Der Eimer mit Schmutzwasser lag umgekippt auf dem Boden. Der Mopp lag in einer Ecke. Daneben, auf dem kalten Zement, lag Julias Handy. Der Bildschirm war zersprungen.
Julia selbst war verschwunden. Ich wollte gerade die Polizei rufen, als eine eiskalte Hand meine Schulter berührte. Ich schrie auf und drehte mich um. Lena, meine Schwiegertochter, stand hinter mir.

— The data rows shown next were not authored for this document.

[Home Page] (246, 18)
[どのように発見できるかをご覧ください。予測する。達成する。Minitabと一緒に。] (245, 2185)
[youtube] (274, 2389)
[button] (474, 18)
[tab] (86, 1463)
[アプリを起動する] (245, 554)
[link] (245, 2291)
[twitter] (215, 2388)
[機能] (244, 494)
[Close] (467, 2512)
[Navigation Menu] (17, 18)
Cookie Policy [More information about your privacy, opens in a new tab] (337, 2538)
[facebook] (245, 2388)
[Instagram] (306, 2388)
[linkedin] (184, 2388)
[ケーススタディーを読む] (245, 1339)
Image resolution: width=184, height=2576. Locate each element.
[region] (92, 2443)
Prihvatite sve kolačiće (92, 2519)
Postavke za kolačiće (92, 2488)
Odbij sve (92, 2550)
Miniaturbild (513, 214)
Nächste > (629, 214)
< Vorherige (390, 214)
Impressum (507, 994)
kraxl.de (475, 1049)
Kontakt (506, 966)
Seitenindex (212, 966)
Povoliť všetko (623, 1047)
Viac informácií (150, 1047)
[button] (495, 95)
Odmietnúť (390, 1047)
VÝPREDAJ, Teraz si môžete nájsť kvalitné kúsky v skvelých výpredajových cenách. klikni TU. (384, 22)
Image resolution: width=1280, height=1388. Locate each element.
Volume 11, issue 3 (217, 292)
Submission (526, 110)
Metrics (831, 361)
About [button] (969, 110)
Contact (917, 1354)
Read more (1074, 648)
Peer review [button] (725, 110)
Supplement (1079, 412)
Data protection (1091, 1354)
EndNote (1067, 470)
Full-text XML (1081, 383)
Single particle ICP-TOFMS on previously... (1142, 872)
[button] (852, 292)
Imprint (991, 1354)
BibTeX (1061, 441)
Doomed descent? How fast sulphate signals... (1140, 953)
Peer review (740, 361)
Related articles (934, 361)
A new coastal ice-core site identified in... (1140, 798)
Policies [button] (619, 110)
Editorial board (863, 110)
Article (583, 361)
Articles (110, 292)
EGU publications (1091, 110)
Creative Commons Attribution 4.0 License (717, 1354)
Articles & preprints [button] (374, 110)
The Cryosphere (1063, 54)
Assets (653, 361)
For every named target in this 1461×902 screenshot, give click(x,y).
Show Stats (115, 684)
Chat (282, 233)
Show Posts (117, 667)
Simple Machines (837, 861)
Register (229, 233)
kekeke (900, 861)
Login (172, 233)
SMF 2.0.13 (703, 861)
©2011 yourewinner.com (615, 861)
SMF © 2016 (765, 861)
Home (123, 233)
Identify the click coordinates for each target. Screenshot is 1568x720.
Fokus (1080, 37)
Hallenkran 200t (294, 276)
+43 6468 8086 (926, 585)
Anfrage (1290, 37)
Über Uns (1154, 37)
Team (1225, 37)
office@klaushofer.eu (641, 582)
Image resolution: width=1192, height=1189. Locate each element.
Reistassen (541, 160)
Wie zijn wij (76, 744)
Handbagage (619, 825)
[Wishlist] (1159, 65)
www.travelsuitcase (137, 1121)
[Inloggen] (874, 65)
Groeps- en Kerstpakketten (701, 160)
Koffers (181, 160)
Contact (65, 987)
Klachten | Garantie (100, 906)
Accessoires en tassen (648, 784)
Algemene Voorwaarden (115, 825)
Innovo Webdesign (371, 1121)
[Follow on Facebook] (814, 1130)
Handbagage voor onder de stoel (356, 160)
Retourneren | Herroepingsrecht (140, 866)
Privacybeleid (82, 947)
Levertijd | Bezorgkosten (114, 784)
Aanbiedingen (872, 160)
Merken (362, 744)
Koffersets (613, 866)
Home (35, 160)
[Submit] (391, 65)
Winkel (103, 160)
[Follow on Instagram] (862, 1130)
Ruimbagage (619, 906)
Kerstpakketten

Ihr Gesicht zeigte keinerlei Emotion. „Lena, wann bist du gekommen? “, stammelte ich. „Julia hat angerufen, aber der Anruf wurde unterbrochen.
Sie ist verschwunden. “
Lena blickte langsam durch den Keller, als sähe sie nichts Ungewöhnliches. Dann sagte sie mit einer Ruhe, die mir Angst machte: „Mach dir keine Sorgen, Mama. Julia schuldet viel Geld.
Sie wollte wahrscheinlich etwas stehlen und ist weggelaufen. Jemand wie sie ist nicht vertrauenswürdig. “
Sie half mir die Treppe hinauf und schickte mich auf mein Zimmer. Eine halbe Stunde später hörte ich Wasser rauschen und die Waschmaschine laufen.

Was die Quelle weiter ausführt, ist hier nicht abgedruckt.